Problem statement: A complete, exact copy of the data is the required answer.

Exercise material:
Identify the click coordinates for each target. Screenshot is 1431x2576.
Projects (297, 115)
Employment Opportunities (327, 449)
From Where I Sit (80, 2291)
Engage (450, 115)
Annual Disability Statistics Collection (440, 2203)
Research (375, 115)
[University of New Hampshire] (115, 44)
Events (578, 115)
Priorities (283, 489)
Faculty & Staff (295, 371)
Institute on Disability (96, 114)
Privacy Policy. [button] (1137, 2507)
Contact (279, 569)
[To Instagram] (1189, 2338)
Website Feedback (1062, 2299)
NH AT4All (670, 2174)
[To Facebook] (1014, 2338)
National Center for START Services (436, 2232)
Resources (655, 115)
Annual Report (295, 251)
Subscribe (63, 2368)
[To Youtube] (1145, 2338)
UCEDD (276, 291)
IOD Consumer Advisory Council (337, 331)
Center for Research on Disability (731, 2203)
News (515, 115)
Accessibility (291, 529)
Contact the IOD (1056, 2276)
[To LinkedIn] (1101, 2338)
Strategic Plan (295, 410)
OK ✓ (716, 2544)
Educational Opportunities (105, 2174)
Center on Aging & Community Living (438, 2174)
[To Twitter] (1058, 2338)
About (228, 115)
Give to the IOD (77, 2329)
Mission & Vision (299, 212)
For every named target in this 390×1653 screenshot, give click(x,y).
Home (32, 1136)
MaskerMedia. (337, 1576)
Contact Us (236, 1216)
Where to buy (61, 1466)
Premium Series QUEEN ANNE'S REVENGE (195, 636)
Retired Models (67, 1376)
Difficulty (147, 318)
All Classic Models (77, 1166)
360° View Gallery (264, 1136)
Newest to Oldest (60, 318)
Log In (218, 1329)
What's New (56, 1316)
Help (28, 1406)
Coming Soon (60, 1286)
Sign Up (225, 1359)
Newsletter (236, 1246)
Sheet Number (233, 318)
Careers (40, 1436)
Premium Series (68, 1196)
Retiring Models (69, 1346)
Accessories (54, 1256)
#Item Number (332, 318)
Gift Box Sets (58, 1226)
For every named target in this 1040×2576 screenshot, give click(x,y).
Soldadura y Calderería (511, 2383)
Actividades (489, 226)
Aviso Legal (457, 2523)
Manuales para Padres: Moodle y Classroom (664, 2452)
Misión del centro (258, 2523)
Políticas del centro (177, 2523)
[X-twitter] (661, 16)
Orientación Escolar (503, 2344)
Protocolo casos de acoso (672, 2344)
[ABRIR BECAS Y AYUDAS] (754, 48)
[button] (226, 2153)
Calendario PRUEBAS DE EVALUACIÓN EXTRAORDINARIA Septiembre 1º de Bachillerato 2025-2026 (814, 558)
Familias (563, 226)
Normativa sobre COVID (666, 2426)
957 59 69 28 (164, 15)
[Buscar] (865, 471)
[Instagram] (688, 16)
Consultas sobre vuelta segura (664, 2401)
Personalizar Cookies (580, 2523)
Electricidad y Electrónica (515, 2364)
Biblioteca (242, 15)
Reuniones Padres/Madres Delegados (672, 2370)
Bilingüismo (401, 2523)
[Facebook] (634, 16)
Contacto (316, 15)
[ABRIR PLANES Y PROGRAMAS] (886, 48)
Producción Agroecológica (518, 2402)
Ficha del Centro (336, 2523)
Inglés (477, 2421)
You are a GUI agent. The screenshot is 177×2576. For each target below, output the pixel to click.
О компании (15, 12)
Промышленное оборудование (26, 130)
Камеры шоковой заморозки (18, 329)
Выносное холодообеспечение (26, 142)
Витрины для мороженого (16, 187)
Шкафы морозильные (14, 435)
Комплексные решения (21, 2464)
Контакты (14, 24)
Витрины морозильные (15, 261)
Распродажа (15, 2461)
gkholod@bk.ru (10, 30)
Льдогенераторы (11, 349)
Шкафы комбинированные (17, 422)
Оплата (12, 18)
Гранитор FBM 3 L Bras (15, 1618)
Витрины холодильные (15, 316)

Exercise answer:
Identify the click coordinates for each target. Screenshot is 1431x2576.
Projects (297, 115)
Employment Opportunities (327, 449)
From Where I Sit (80, 2291)
Engage (450, 115)
Annual Disability Statistics Collection (440, 2203)
Research (375, 115)
[University of New Hampshire] (115, 44)
Events (578, 115)
Priorities (283, 489)
Faculty & Staff (295, 371)
Institute on Disability (96, 114)
Privacy Policy. [button] (1137, 2507)
Contact (279, 569)
[To Instagram] (1189, 2338)
Website Feedback (1062, 2299)
NH AT4All (670, 2174)
[To Facebook] (1014, 2338)
National Center for START Services (436, 2232)
Resources (655, 115)
Annual Report (295, 251)
Subscribe (63, 2368)
[To Youtube] (1145, 2338)
UCEDD (276, 291)
IOD Consumer Advisory Council (337, 331)
Center for Research on Disability (731, 2203)
News (515, 115)
Accessibility (291, 529)
Contact the IOD (1056, 2276)
[To LinkedIn] (1101, 2338)
Strategic Plan (295, 410)
OK ✓ (716, 2544)
Educational Opportunities (105, 2174)
Center on Aging & Community Living (438, 2174)
[To Twitter] (1058, 2338)
About (228, 115)
Give to the IOD (77, 2329)
Mission & Vision (299, 212)
For every named target in this 390×1653 screenshot, give click(x,y).
Home (32, 1136)
MaskerMedia. (337, 1576)
Contact Us (236, 1216)
Where to buy (61, 1466)
Premium Series QUEEN ANNE'S REVENGE (195, 636)
Retired Models (67, 1376)
Difficulty (147, 318)
All Classic Models (77, 1166)
360° View Gallery (264, 1136)
Newest to Oldest (60, 318)
Log In (218, 1329)
What's New (56, 1316)
Help (28, 1406)
Coming Soon (60, 1286)
Sign Up (225, 1359)
Newsletter (236, 1246)
Sheet Number (233, 318)
Careers (40, 1436)
Premium Series (68, 1196)
Retiring Models (69, 1346)
Accessories (54, 1256)
#Item Number (332, 318)
Gift Box Sets (58, 1226)
For every named target in this 1040×2576 screenshot, give click(x,y).
Soldadura y Calderería (511, 2383)
Actividades (489, 226)
Aviso Legal (457, 2523)
Manuales para Padres: Moodle y Classroom (664, 2452)
Misión del centro (258, 2523)
Políticas del centro (177, 2523)
[X-twitter] (661, 16)
Orientación Escolar (503, 2344)
Protocolo casos de acoso (672, 2344)
[ABRIR BECAS Y AYUDAS] (754, 48)
[button] (226, 2153)
Calendario PRUEBAS DE EVALUACIÓN EXTRAORDINARIA Septiembre 1º de Bachillerato 2025-2026 (814, 558)
Familias (563, 226)
Normativa sobre COVID (666, 2426)
957 59 69 28 (164, 15)
[Buscar] (865, 471)
[Instagram] (688, 16)
Consultas sobre vuelta segura (664, 2401)
Personalizar Cookies (580, 2523)
Electricidad y Electrónica (515, 2364)
Biblioteca (242, 15)
Reuniones Padres/Madres Delegados (672, 2370)
Bilingüismo (401, 2523)
[Facebook] (634, 16)
Contacto (316, 15)
[ABRIR PLANES Y PROGRAMAS] (886, 48)
Producción Agroecológica (518, 2402)
Ficha del Centro (336, 2523)
Inglés (477, 2421)
You are a GUI agent. The screenshot is 177×2576. For each target below, output the pixel to click.
О компании (15, 12)
Промышленное оборудование (26, 130)
Камеры шоковой заморозки (18, 329)
Выносное холодообеспечение (26, 142)
Витрины для мороженого (16, 187)
Шкафы морозильные (14, 435)
Комплексные решения (21, 2464)
Контакты (14, 24)
Витрины морозильные (15, 261)
Распродажа (15, 2461)
gkholod@bk.ru (10, 30)
Льдогенераторы (11, 349)
Шкафы комбинированные (17, 422)
Оплата (12, 18)
Гранитор FBM 3 L Bras (15, 1618)
Витрины холодильные (15, 316)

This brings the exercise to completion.